### RECORD SET ###

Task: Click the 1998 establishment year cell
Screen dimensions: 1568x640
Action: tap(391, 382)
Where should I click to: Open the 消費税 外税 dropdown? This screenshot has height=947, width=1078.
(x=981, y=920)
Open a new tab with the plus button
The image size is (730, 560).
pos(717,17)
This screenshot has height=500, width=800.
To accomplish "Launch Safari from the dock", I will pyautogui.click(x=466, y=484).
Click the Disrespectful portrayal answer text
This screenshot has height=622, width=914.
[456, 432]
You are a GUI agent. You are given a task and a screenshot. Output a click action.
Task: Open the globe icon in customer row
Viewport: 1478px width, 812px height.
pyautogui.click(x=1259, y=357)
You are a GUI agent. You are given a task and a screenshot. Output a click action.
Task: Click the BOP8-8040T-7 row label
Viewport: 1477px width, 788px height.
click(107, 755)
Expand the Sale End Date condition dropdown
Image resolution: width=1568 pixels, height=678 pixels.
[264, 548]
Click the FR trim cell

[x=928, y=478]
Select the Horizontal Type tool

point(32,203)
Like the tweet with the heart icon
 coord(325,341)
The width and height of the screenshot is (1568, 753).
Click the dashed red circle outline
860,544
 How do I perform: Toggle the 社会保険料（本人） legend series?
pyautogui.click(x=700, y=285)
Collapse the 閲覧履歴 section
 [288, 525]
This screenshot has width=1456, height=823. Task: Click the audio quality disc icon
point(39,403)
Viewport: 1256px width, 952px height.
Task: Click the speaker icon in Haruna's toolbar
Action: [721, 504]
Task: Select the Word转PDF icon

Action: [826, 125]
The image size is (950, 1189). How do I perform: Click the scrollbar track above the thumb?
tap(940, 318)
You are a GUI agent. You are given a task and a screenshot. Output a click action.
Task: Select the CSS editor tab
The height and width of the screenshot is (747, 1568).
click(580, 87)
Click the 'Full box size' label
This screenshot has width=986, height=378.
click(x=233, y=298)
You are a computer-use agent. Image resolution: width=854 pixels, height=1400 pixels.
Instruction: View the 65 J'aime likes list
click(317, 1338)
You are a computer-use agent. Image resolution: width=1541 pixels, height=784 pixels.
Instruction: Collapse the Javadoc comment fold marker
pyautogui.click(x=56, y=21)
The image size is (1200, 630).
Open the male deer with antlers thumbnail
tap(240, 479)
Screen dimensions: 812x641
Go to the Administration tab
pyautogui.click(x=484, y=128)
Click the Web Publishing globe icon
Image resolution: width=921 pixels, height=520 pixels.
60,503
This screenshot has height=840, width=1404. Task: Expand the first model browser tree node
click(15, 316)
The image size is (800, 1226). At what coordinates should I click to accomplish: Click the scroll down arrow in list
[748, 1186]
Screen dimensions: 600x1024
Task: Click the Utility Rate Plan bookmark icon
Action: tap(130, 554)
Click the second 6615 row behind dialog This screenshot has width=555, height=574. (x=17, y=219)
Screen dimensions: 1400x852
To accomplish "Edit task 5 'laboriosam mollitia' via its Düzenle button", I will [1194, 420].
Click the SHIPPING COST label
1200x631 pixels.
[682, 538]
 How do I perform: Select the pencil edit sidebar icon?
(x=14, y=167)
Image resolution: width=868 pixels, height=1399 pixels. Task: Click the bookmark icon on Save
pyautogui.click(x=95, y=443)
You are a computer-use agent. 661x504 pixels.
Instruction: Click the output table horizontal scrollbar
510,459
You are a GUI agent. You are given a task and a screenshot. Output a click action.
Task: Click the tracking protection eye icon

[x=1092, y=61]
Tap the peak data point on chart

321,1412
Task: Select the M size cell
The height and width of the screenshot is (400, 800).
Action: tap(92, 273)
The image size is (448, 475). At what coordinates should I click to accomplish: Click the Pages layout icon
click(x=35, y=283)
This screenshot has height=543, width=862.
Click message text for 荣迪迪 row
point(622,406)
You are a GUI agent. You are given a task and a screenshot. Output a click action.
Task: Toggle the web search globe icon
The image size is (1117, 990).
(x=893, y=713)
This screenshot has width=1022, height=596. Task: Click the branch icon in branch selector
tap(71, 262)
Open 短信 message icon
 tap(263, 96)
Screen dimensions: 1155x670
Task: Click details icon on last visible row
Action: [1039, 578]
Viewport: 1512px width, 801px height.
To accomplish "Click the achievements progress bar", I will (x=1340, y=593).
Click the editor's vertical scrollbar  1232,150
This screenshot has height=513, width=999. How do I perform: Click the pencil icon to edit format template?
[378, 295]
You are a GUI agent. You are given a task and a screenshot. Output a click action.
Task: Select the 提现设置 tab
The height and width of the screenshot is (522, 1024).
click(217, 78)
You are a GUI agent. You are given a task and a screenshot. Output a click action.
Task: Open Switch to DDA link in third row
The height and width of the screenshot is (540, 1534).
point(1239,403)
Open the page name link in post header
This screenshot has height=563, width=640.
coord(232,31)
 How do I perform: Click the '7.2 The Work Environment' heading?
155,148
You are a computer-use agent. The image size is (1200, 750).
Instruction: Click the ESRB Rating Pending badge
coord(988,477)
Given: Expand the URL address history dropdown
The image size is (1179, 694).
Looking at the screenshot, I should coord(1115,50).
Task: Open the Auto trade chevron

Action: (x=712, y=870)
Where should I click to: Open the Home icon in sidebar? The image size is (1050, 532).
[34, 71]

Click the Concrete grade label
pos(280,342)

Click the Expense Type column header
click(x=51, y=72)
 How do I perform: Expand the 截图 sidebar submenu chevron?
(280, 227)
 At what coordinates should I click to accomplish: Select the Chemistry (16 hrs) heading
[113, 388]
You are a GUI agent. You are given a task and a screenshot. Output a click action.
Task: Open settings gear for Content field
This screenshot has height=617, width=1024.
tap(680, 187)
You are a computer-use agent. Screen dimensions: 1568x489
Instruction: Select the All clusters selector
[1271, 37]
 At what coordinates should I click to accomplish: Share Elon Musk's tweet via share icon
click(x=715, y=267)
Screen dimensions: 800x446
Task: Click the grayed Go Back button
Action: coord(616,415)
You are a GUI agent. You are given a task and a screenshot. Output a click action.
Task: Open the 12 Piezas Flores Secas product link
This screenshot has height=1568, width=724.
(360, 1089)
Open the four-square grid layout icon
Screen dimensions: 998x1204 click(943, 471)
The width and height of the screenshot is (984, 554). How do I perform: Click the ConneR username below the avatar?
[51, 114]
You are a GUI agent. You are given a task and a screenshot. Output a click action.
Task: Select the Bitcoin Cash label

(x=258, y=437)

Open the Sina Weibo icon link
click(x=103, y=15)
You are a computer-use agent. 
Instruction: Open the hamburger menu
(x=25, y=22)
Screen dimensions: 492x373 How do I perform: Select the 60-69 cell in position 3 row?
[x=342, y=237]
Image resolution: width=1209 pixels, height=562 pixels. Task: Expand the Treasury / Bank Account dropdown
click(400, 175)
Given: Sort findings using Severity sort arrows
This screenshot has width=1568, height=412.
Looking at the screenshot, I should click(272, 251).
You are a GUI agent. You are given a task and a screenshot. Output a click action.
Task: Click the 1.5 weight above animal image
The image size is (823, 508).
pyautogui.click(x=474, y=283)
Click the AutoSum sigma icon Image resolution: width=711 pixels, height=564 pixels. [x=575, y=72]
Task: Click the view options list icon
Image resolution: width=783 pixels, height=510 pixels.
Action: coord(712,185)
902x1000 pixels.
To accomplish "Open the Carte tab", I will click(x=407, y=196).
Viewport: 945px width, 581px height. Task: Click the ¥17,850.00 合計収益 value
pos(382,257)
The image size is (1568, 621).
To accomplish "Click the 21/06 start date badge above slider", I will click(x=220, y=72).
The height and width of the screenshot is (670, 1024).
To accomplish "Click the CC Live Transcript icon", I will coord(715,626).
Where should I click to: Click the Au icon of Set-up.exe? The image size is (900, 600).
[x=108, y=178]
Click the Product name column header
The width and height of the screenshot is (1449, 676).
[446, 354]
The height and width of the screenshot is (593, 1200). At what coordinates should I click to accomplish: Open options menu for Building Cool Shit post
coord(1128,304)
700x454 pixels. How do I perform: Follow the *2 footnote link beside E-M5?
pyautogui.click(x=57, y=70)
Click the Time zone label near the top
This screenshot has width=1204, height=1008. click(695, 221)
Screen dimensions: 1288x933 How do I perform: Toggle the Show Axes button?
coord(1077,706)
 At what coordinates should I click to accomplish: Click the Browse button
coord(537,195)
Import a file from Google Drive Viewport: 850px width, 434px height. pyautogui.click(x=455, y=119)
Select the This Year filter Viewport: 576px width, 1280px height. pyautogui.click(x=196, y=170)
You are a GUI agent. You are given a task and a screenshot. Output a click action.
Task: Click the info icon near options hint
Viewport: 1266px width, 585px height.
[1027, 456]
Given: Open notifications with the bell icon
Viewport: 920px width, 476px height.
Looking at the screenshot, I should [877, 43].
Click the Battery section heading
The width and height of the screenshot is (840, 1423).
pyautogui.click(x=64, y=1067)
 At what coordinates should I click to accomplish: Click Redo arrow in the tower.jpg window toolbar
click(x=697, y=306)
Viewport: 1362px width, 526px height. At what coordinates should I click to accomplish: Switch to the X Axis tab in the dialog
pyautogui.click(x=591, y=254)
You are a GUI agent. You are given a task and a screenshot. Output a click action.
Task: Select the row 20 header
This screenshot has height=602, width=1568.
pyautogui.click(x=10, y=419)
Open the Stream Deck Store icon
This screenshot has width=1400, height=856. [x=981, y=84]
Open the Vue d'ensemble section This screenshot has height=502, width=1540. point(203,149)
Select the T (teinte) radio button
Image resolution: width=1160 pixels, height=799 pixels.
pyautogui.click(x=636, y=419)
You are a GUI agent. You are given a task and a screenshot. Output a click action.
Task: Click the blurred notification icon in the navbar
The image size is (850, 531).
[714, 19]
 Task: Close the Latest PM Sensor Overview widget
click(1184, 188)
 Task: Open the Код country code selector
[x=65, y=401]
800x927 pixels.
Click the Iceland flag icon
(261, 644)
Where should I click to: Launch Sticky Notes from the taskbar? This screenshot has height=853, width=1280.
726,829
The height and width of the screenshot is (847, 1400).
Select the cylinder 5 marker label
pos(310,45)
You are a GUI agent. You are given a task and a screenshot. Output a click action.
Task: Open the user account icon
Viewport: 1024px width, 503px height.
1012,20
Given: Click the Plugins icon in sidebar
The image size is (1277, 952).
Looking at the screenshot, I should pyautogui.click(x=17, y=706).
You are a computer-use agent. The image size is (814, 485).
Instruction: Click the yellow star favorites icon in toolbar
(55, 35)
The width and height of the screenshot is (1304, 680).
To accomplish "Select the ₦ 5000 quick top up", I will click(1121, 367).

###

• [WORK REQUEST]: Only the lines above from the one with "Screen dimensions: 1568x640" through the one with "Task: Select the CSS editor tab" should be duplicated, character for character.

• [TASK RESPONSE]:
Screen dimensions: 1568x640
Action: tap(391, 382)
Where should I click to: Open the 消費税 外税 dropdown? This screenshot has height=947, width=1078.
(x=981, y=920)
Open a new tab with the plus button
The image size is (730, 560).
pos(717,17)
This screenshot has height=500, width=800.
To accomplish "Launch Safari from the dock", I will pyautogui.click(x=466, y=484).
Click the Disrespectful portrayal answer text
This screenshot has height=622, width=914.
[456, 432]
You are a GUI agent. You are given a task and a screenshot. Output a click action.
Task: Open the globe icon in customer row
Viewport: 1478px width, 812px height.
pyautogui.click(x=1259, y=357)
You are a GUI agent. You are given a task and a screenshot. Output a click action.
Task: Click the BOP8-8040T-7 row label
Viewport: 1477px width, 788px height.
click(107, 755)
Expand the Sale End Date condition dropdown
Image resolution: width=1568 pixels, height=678 pixels.
[264, 548]
Click the FR trim cell

[x=928, y=478]
Select the Horizontal Type tool

point(32,203)
Like the tweet with the heart icon
 coord(325,341)
The width and height of the screenshot is (1568, 753).
Click the dashed red circle outline
860,544
 How do I perform: Toggle the 社会保険料（本人） legend series?
pyautogui.click(x=700, y=285)
Collapse the 閲覧履歴 section
 [288, 525]
This screenshot has width=1456, height=823. Task: Click the audio quality disc icon
point(39,403)
Viewport: 1256px width, 952px height.
Task: Click the speaker icon in Haruna's toolbar
Action: [721, 504]
Task: Select the Word转PDF icon

Action: [826, 125]
The image size is (950, 1189). How do I perform: Click the scrollbar track above the thumb?
tap(940, 318)
You are a GUI agent. You are given a task and a screenshot. Output a click action.
Task: Select the CSS editor tab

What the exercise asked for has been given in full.